**WHAT TO WORK ON:**
A full and exact copy of the listing that follows is needed.

**MATERIALS PROVIDED:**

[Start of Attachment]

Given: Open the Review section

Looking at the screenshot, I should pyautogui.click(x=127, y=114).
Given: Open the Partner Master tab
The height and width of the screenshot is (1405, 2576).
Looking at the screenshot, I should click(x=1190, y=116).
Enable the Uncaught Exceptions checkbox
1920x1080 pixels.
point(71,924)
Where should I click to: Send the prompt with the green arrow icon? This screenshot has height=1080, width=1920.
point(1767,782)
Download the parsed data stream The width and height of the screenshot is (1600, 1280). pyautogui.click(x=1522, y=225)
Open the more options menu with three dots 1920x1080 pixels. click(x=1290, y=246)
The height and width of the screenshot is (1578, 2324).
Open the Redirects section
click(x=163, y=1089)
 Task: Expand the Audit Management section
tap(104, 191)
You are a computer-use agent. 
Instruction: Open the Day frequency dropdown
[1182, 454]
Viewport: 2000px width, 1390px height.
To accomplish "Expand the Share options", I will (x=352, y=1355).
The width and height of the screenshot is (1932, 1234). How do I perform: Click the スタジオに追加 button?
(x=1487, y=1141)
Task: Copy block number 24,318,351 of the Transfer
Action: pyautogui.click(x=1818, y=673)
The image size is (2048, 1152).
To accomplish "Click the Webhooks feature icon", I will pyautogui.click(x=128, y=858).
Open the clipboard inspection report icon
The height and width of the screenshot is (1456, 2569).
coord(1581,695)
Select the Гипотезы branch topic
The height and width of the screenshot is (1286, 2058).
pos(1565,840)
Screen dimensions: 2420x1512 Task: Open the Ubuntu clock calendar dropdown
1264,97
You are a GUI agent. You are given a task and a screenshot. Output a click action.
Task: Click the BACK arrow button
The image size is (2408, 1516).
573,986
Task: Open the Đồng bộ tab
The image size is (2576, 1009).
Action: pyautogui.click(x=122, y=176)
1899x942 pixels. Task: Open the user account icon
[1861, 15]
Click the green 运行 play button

[End of Attachment]

**RESPONSE BELOW:**
Given: Open the Review section

Looking at the screenshot, I should pyautogui.click(x=127, y=114).
Given: Open the Partner Master tab
The height and width of the screenshot is (1405, 2576).
Looking at the screenshot, I should click(x=1190, y=116).
Enable the Uncaught Exceptions checkbox
1920x1080 pixels.
point(71,924)
Where should I click to: Send the prompt with the green arrow icon? This screenshot has height=1080, width=1920.
point(1767,782)
Download the parsed data stream The width and height of the screenshot is (1600, 1280). pyautogui.click(x=1522, y=225)
Open the more options menu with three dots 1920x1080 pixels. click(x=1290, y=246)
The height and width of the screenshot is (1578, 2324).
Open the Redirects section
click(x=163, y=1089)
 Task: Expand the Audit Management section
tap(104, 191)
You are a computer-use agent. 
Instruction: Open the Day frequency dropdown
[1182, 454]
Viewport: 2000px width, 1390px height.
To accomplish "Expand the Share options", I will (x=352, y=1355).
The width and height of the screenshot is (1932, 1234). How do I perform: Click the スタジオに追加 button?
(x=1487, y=1141)
Task: Copy block number 24,318,351 of the Transfer
Action: pyautogui.click(x=1818, y=673)
The image size is (2048, 1152).
To accomplish "Click the Webhooks feature icon", I will pyautogui.click(x=128, y=858).
Open the clipboard inspection report icon
The height and width of the screenshot is (1456, 2569).
coord(1581,695)
Select the Гипотезы branch topic
The height and width of the screenshot is (1286, 2058).
pos(1565,840)
Screen dimensions: 2420x1512 Task: Open the Ubuntu clock calendar dropdown
1264,97
You are a GUI agent. You are given a task and a screenshot. Output a click action.
Task: Click the BACK arrow button
The image size is (2408, 1516).
573,986
Task: Open the Đồng bộ tab
The image size is (2576, 1009).
Action: pyautogui.click(x=122, y=176)
1899x942 pixels. Task: Open the user account icon
[1861, 15]
Click the green 运行 play button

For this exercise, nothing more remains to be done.